* What you have to do
Go through the material below and copy all lines with "Browse".
┌────────
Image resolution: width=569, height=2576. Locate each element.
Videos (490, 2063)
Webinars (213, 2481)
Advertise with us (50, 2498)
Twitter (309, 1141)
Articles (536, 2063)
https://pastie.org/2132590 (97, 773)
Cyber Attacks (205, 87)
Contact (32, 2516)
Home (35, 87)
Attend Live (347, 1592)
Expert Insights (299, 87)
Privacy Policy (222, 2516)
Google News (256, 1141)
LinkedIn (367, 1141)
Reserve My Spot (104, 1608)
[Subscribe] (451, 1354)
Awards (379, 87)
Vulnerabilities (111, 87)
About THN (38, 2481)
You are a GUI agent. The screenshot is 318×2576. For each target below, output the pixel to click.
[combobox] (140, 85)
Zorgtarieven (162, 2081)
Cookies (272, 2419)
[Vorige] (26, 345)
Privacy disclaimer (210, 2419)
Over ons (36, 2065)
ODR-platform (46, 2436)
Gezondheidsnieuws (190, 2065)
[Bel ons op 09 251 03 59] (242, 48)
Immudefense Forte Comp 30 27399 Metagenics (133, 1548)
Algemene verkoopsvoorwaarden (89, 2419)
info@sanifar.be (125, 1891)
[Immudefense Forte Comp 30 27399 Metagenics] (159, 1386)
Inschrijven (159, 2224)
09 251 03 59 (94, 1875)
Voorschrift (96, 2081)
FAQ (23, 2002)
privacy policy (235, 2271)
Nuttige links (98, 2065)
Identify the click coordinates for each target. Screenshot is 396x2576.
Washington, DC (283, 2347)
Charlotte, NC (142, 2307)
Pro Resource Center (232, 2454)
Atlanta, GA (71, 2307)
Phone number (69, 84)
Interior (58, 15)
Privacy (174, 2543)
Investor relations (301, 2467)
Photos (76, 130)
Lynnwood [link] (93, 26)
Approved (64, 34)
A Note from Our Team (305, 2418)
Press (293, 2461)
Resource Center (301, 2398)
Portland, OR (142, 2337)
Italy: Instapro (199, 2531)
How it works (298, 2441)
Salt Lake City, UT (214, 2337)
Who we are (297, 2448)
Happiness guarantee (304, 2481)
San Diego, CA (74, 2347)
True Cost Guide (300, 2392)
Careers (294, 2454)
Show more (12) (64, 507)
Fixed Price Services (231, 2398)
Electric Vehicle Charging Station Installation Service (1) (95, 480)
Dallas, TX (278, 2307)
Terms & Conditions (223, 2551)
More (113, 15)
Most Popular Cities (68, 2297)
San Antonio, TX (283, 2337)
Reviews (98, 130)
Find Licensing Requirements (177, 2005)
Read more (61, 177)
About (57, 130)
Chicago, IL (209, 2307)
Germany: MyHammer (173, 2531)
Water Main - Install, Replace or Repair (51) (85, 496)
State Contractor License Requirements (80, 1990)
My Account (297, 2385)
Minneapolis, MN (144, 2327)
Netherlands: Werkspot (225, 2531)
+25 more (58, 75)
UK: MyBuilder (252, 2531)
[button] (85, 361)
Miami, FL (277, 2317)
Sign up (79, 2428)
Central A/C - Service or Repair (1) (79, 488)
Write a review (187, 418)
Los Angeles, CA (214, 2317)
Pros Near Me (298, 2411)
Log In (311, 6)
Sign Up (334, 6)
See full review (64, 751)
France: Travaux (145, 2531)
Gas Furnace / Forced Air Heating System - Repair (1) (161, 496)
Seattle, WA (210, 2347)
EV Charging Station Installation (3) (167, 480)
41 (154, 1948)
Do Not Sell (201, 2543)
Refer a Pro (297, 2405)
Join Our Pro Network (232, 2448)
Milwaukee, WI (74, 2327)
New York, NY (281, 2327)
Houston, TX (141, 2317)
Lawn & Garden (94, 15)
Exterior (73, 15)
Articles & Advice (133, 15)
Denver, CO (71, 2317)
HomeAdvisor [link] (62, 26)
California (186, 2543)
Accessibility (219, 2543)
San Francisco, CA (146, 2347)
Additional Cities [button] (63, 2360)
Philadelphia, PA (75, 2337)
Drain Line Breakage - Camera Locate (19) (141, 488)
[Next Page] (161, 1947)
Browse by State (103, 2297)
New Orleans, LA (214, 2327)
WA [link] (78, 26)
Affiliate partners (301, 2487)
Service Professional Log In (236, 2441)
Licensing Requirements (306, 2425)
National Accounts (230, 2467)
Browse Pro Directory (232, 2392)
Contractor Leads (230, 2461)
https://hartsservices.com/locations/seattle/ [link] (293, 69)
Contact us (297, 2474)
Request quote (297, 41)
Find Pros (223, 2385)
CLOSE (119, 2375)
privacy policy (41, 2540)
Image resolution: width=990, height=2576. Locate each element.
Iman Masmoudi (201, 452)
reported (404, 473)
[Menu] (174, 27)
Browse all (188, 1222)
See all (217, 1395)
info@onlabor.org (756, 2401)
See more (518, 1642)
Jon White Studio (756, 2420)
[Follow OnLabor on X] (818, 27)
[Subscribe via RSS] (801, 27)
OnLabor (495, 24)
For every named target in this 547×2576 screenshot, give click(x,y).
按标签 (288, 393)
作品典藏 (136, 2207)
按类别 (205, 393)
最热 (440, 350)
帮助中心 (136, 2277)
└────────
* Task answer
Browse by State (103, 2297)
Browse Pro Directory (232, 2392)
Browse all (188, 1222)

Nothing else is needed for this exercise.